Bilan

Le japonais Midokura s’ancre à Lausanne

Active dans le cloud computing, la start-up a été cofondée par un ancien étudiant de l’EPFL. Elle vient d’obtenir 16,4 millions de francs lors de son premier tour de financement.
Dan Dumitriu, directeur et cofondateur de Midokura. Crédits: Dr

Une jeune pousse japonaise a récemment établi son siège à Lausanne. Créée en 2009, Midokura, active dans le cloud computing – la gestion des données via des réseaux informatiques à distance – compte y employer prochainement cinq collaborateurs, soit 20% de ses effectifs.

Rencontré à Tokyo, Dan Dumitriu, directeur et cofondateur de Midokura, se félicite de cette implantation: «Le régime des stock-options est plus favorable en Suisse qu’au Japon. En choisissant Lausanne, nous nous trouvons au centre de l’Europe. Par ailleurs, notre objectif est d’engager des ingénieurs de l’EPFL et de l’EPFZ, même si cela ne sera pas aisé. Nos salaires restent raisonnables comparés à ceux pratiqués par les banques, qui attirent souvent les ingénieurs.»

Ce choix va en réalité au-delà des simples avantages financiers et géographiques. Entre son travail chez Amazon et la création de Midokura, Dan Dumitriu a fait des recherches sur l’informatique en réseau à l’EPFL en 2003-2004 et 2009-2010. «L’environnement d’étudiants dans lequel j’ai évolué et la collaboration avec Willy Zwaenepoel, professeur spécialisé dans les systèmes d’exploitation et des réseaux à l’EPFL, ont été les déclencheurs de la création de Midokura. Ce dernier continue de nous conseiller au niveau stratégique», explique l’entrepreneur.

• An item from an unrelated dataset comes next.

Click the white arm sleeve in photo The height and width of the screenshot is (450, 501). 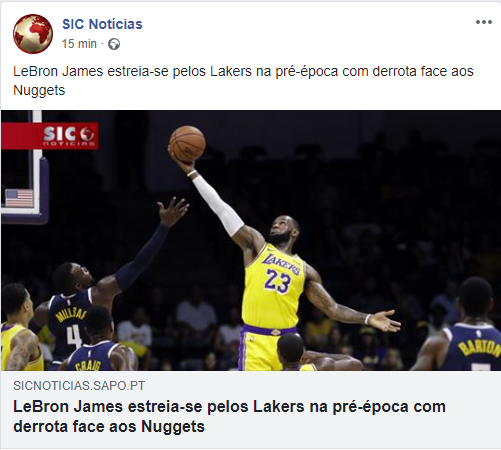click(218, 205)
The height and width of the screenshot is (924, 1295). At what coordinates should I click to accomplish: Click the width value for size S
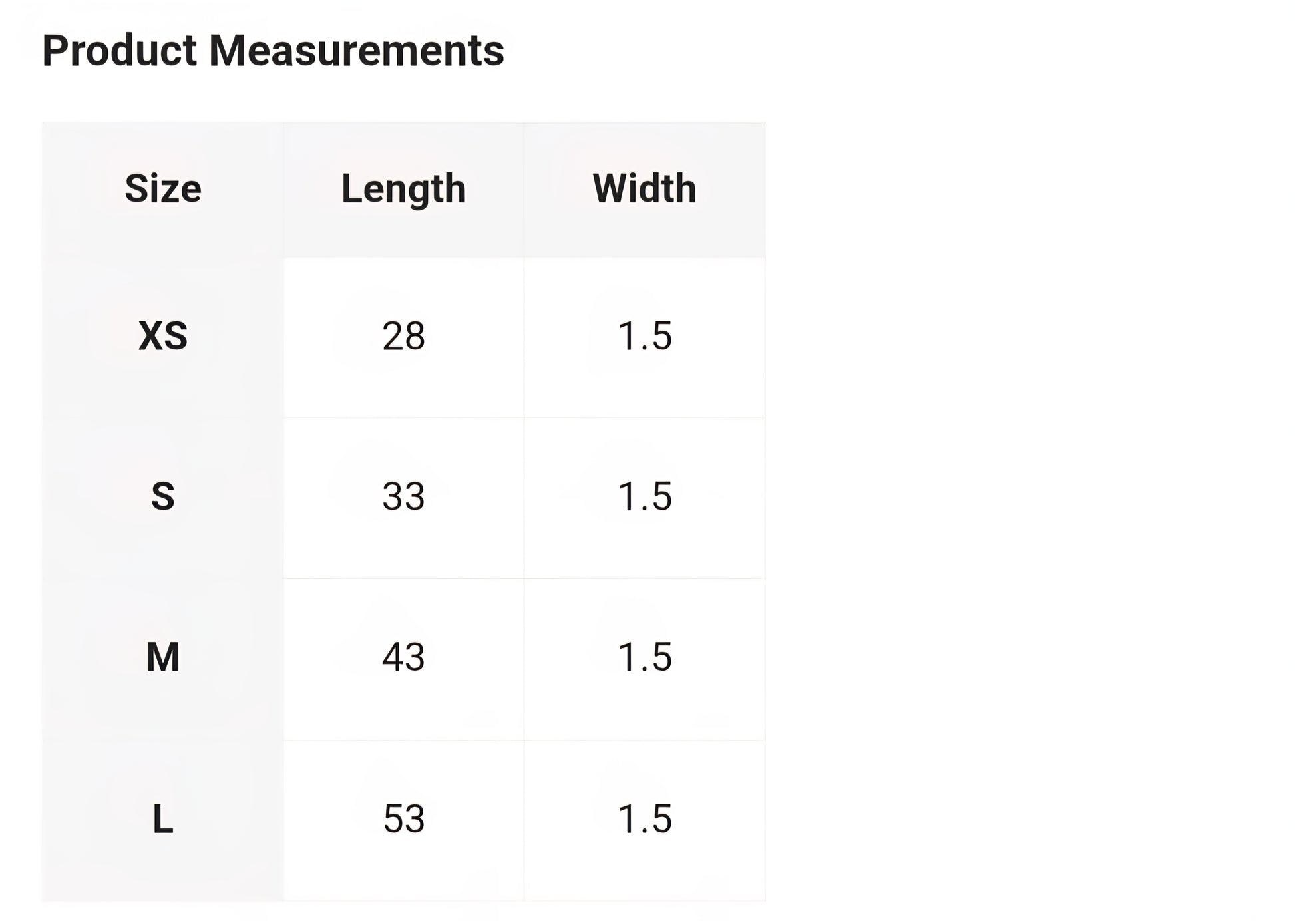644,496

Le déménagement à Lausanne s’est accompagné d’une récolte de fonds sans précédent pour Midokura. La start-up vient de recevoir 16,4 millions de francs lors d’un premier tour de financement. Le fonds souverain Innovation Network Corporation of Japan, Docomo Innovations et NEC Venture Funds ont investi dans la start-up. 

Effectifs bientôt doublés

«Ces fonds nous permettront d’engager des ingénieurs, des vendeurs et des spécialistes en marketing. Nos effectifs doubleront d’ici à la fin de l’année à 50 collaborateurs. L’internationalisation de notre entreprise est primordiale dans notre stratégie», estime le patron de Midokura qui compte des bureaux à Barcelone, San Francisco, Tokyo et Lausanne.

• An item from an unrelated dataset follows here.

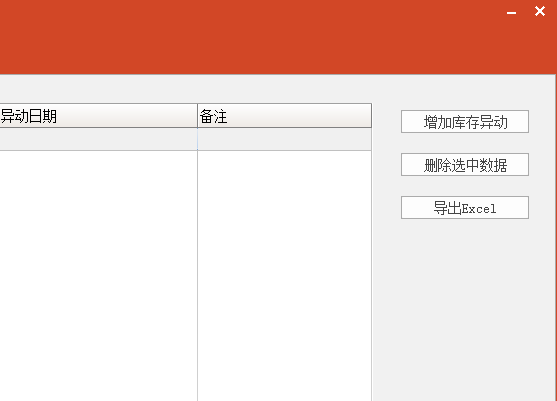Click the 增加库存异动 button

[465, 122]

Aujourd’hui, alors que beaucoup d’entreprises se concentrent sur le cloud, comment une jeune start-up peut-elle se battre contre les géants Oracle ou SAP? «Nous nous sommes concentrés dès le départ sur les logiciels qui permettent la gestion des données sur des réseaux à distance. SAP et Oracle offrent quant à eux des services d’informatique à distance, ce qui est totalement différent de nos activités», estime Dan Dumitriu. Pour ce dernier, le plus gros concurrent est VMware.

L’entreprise américaine s’est emparée l’an dernier de Nicira, une jeune pousse de Stanford, pour 1,2 milliard de francs. «Notre avantage concurrentiel vient du fait que notre logiciel se base sur Linux et des plates-formes libres», affirme-t-il.

Après avoir signé un gros contrat avec une société américaine, Midokura vise les entreprises qui hébergent des sites internet. Selon le directeur, leur gestion nécessite beaucoup d’interventions manuelles. Par conséquent, leur infrastructure interne devrait migrer progressivement vers des solutions de clouds privés qui offrent un accès instantané. Par ailleurs, d’ici à deux ou trois ans, l’informatique à distance jouera un rôle majeur au sein des entreprises.

«C’est ce marché énorme que nous visons. Le secteur de la mise en réseau basée sur les logiciels (Software Defined Network) croît très fortement», estime-t-il. En 2016, ces derniers devraient représenter un marché de 3,7 milliards de dollars contre à peine 360 millions à fin 2013 selon les projections du cabinet de recherche IDC.